# TASK DESCRIPTION
Filter the records down to the lines that hold the word "computer", and copy each of those lines.

===

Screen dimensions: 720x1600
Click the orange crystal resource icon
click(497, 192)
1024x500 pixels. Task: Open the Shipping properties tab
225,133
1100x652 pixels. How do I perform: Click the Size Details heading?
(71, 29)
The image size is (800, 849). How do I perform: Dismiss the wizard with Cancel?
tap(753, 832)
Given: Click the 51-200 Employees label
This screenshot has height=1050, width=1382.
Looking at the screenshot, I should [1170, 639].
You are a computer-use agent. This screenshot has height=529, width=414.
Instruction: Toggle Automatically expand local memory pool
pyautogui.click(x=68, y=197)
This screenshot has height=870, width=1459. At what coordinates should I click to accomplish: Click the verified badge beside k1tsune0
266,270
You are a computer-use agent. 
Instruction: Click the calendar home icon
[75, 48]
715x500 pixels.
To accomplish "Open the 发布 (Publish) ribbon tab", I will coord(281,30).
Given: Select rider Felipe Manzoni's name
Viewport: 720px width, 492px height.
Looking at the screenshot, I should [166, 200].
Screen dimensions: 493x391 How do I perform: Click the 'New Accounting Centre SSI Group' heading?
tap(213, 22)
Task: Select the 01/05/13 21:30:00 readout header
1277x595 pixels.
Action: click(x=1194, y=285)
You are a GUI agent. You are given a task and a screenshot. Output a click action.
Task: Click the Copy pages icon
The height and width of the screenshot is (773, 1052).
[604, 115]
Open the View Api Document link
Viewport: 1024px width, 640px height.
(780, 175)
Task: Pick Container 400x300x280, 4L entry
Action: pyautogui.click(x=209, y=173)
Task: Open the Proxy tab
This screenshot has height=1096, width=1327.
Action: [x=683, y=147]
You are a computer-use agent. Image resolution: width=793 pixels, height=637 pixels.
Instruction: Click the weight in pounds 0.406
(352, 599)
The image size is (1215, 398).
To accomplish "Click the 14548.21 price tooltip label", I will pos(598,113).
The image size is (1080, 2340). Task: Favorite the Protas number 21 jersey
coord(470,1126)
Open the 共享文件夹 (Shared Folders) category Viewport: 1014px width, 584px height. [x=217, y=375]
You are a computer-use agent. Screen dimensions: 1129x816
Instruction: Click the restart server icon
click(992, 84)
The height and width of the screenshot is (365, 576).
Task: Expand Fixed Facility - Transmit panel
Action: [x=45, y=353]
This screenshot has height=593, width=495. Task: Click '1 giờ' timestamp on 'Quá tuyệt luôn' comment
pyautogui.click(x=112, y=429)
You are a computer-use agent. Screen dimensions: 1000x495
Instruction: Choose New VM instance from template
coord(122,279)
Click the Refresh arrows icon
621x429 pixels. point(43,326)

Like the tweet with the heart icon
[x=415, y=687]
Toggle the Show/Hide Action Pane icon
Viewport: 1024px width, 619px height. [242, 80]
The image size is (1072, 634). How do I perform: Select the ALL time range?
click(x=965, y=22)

===

# SOLUTION FOR THIS EXERCISE
You are a computer-use agent. This screenshot has height=529, width=414.
You are a computer-use agent. 
You are a computer-use agent. Image resolution: width=793 pixels, height=637 pixels.
You are a computer-use agent. Screen dimensions: 1129x816
You are a computer-use agent. Screen dimensions: 1000x495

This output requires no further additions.